Пасхалис писал и уже не мог дождаться, когда же наконец он все закончит, чтобы вновь стать собой, вновь поселиться в своем теле и даже раскинуться в нем, как в удобной постели.

Он описывал детство святой – одинокой в большой семье, затерявшейся среди своих братьев и сестер. «Однажды отец хотел подозвать ее, но забыл имя, ибо столько имел детей, так был обременен заботами, в стольких войнах участвовал, столько у него было подданных, что имя дочери стерлось в его памяти». Теперь Пасхалис не сомневался, что у Кюммернис было необычное детство – ее хрупкое юное тело источало бальзамический запах, а в ее постели находили свежие розы, хотя стояла зима. Как-то раз, когда девочку поставили перед зеркалом, наряжая к какому-то торжеству, на зеркальной поверхности появилось изображение Сына Божьего и оставалось там некое время. Пасхалис счел, что, должно быть, это и склонило отца девушки («он был кряжист, вспыльчив и легко впадал в ярость») отдать ее монахиням на воспитание. Монастырь выглядел так, каким инок видел его из окон своей кельи – большое строение на холме, из окон которого открывался вид на горы. Сестра-наставница, которая заботилась о девочке, была похожа на матушку Анелю. Конечно, в ее описании отсутствовали подробности, например, у нее не было пушка над верхней губой, но даже та, что послужила ее прототипом, узнала себя.

«Откуда ты все это знаешь?» – спросила она его, когда прочитала первые страницы. Но в ее голосе прозвучало восхищение.

Откуда он знал? Он и сам не знал откуда. Такое знание исходит из-под сомкнутых век, из молитвы, из снов, из наблюдений за тем, что вокруг, отовсюду. Возможно, так свидетельствовала ему сама святая, быть может, картины ее жизни зарождались где-то между строками написанного ею.

Пасхалису представлялось, что важно не только написать, как было, и отобразить всю конфигурацию событий и поступков. Не менее важно, а может, и всего важнее – оставить место и пространство для того, чего не было, что никогда не произошло, что лишь могло случиться – достаточно, что возникло в воображении. Житие святой – это также то, чего нет. А потому он даже хотел оставлять на бумаге пустые места, к примеру, пробелы между строками или же между словами, но в конце концов это показалось ему слишком простым. Скорее нужно было оставлять пустое пространство за канвой описанных событий из жизни Кюммернис – широкие просторы для всяческих возможностей, последовательности действий, корнями уходящих в глубь основного сценария.

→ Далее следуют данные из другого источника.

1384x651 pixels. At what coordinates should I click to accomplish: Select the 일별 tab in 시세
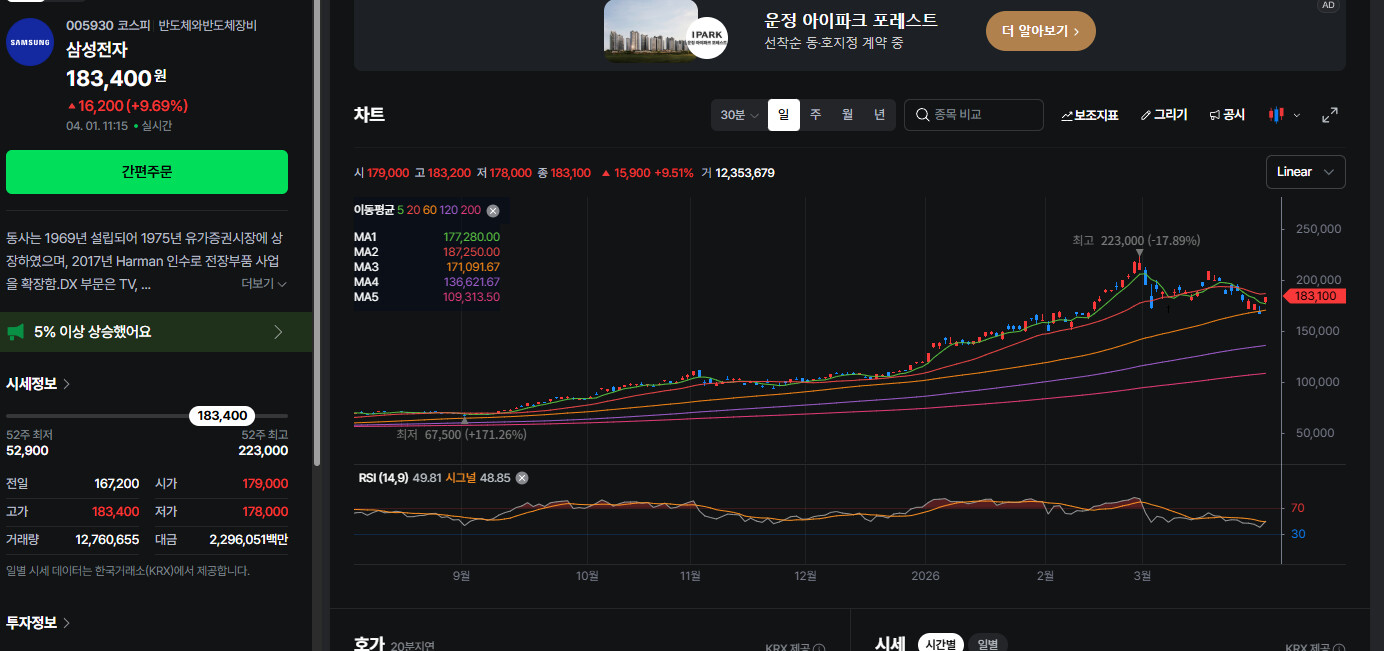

Мешало Пасхалису также и то, что святая жила когда-то в прошлом, что тогда там не было ни его родителей, ни дедов, стало быть, откуда ему знать, как выглядел ее мир? Ведь деревья вырастают, люди вырубают леса, появляются новые дороги, а старые зарастают быльем. И его деревня тоже наверняка была иной, не такой, какой он запомнил ее из детства. А Рим, в котором он не был? Похож ли этот город на тот, каким он его себе представлял? Как рассказать о вещах, которых не видел, никогда не познал?

А посему, желал он того или нет, святая всегда являлась ему на фоне знакомого пейзажа, в этом монастыре, на этом дворе, среди кур, яйца которых он ел, под каштаном, тень которого услаждала его летом, в точно таком же облачении, какое носила мать-настоятельница. Тело Кюммернис с распростертыми руками стояло, как крест, поперек времени, так, пожалуй, он выразился бы. Она была жива, пока он писал о ней, как о живой, и не переставала существовать, даже когда он не единожды умерщвлял ее в своих мыслях. Все время обреталась под или между пластами воздуха, ибо, наверное, там ничто не проходило и не кончалось, хотя было незримым. И монах решил, что цель его труда – совместить всевозможные времена, все места и пейзажи в единой картине, которая застынет и не состарится, не изменится уже никогда.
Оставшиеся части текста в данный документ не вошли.